Tief im Inneren wusste Jäger, dass er zu weit gegangen war. Er hatte sich entfernt, ohne den Anderen in die Augen zu sehen. Die Furcht darin Ablehnung und Feindseligkeit zu erkennen war zu groß, schien sogar noch größer als die Panik bei dem plötzlichen Angriff der Zombiehorde heute früh. Ist das zu fassen?

Viele unschöne Dinge musste er in den Wäldern seiner Heimat sehen und erleben. Dinge, an denen er nicht immer der Unbeteiligte war, nicht immer das kleine Kind sein konnte, für den die Erwachsenen sämtliche Entscheidungen trafen. Schnell fiel die Bürde der Verantwortung auf seine schmalen Schultern, das Kindsein wurde zum fatalen Hindernis, den es so früh wie möglich abzulegen galt. Es herrschte das Wort des Anführers und das Gebot der eigenen Intuition im fortwährenden Überlebenskampf. Nun hörte er Worte wie Liebe, aus freien Stücken und unnötige Gefahren. Dachtest du wirklich, du könntest dich ändern indem du die Nähe normaler Leute suchst? Leute, die zwischen sich und der Welt eine Mauer errichtet hatten und versuchten ihre Leben in Eintracht zu verbringen? Du hast einem wehrlosen, verängstigten kleinen Hosenscheißer das Messer an die Kehle gehalten und ihm damit gedroht seine Freundin abzuschlachten. Dachtest du wirklich, eine zivilisierte Siedlung vermag den Teufel aus dir auszutreiben?

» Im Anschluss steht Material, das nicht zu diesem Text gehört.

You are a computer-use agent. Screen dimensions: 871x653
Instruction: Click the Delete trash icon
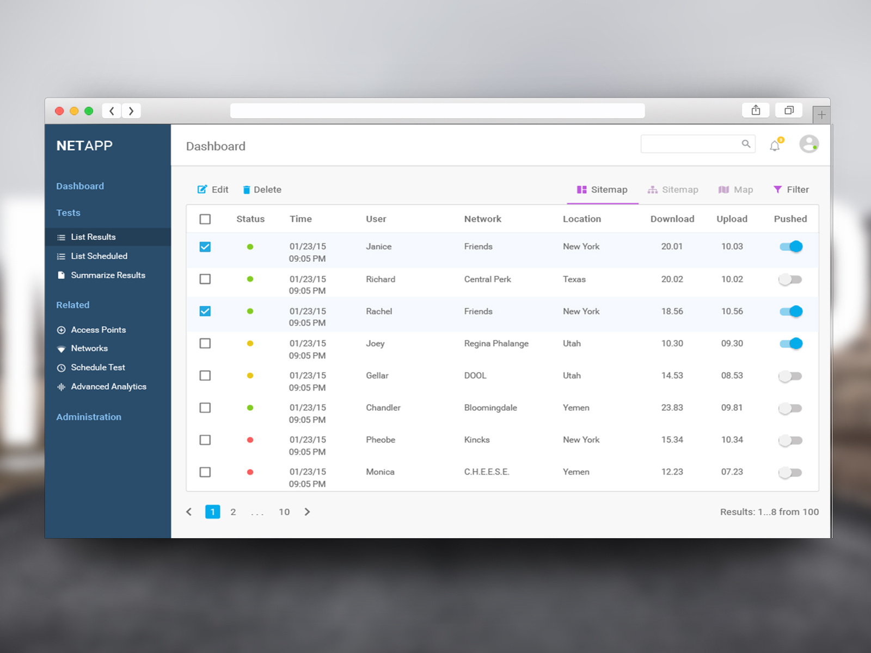[x=247, y=189]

Jäger schaute auf seine dreckverkrusteten Armeestiefel. Er würde sich noch heute Nacht irgendwo ein ruhiges Plätzchen suchen und mit der alten Bürste den Dreck wieder abschrubben, so wie er es immer tat. Er würde mit Befriedigung zusehen, wie die eingetrocknete Erde dem sauberen Schwarz darunter wich. Und er würde sich in eine Zeit zurückversetzen, in der er für sein Dorf Wild gejagt hatte. Wie stolz er auf sich war, als er mit gerade mal sechs Jahren seinen ersten Eber erlegt hatte. Während er dastand und seine Beute betrachtete, tat ihm die Schulter höllisch weh, an die er den hölzernen Gewehrschaft gepresst hatte. Der Rückstoß hatte ihm das Gelenk ausgekugelt, sein Vater musste es mit einem festen Ruck wieder einrenken. Hin und wieder fühlte er den Schmerz noch heute. Doch Jegor freute sich. Diesen Augenblick würde er nie vergessen, nicht den Wind, der seinen schweißnassen Rücken kühlte, nicht das melodische Rascheln der Blätter, oder den Respekt in den Augen seines Vaters. Er sehnte sich nach dieser Zeit, ausgerechnet jetzt.

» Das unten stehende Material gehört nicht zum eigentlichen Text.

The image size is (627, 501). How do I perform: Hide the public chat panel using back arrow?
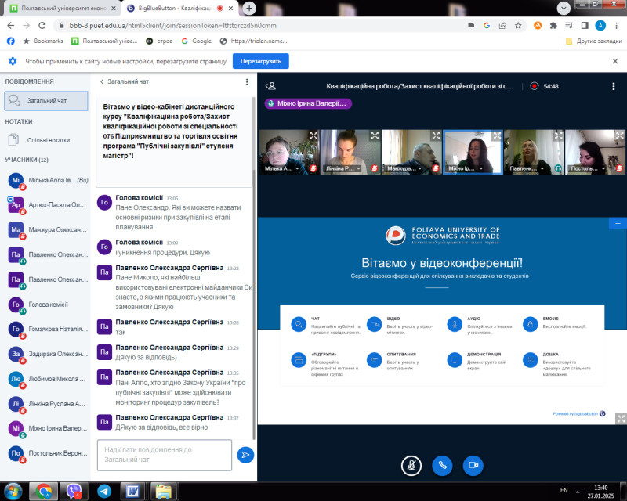pyautogui.click(x=102, y=81)
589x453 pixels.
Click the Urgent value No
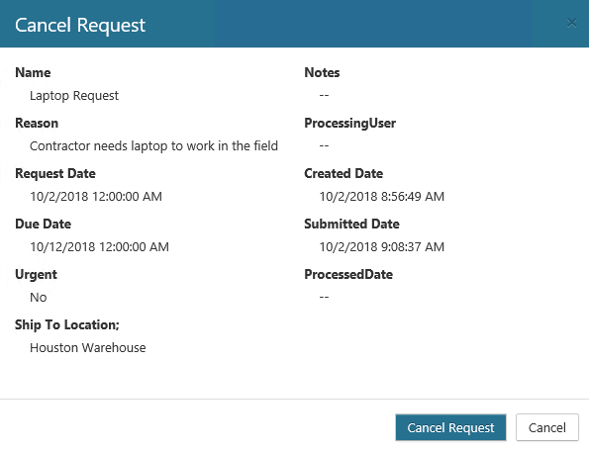coord(39,298)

Er merkte, dass Frank ihn erwartungsvoll ansah, als warte er auf eine Antwort. Ihm fiel aber keine ein. Wie konnte er ihm erklären, dass für ihn die Welt längst unwiederbringlich vor die Hunde gegangen war. Dass nichts, keine Heldentaten, kein Kapselfuzzi mit seinem scheiß Gegenmittel etwas an seinem Leben ändern würde. Dass seine geliebten Menschen für immer fort waren und er gezwungen war zuzusehen, wie man sie ihm nach und nach genommen hatte. Dachtest, du könntest all das hinter dir lassen und einfach so ein neuer Mensch werden?

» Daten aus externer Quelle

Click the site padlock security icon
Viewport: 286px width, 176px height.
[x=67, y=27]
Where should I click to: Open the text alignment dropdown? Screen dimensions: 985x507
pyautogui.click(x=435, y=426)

"Ich hätte ihnen so oder so nichts getan, keine Angst mein Franky Schmanky.", sagte er und bemühte sich um eine lockere Haltung und ein beschwichtigendes Lächeln. Dann klopfte er ihm versöhnlich auf die Schulter und wandte sich zum Gehen. Hätte ich ihnen wirklich nichts getan? Er hoffte, die Antwort auf diese Frage rechtzeitig finden zu können, denn früher oder später wird das Gewitter sie alle erreichen.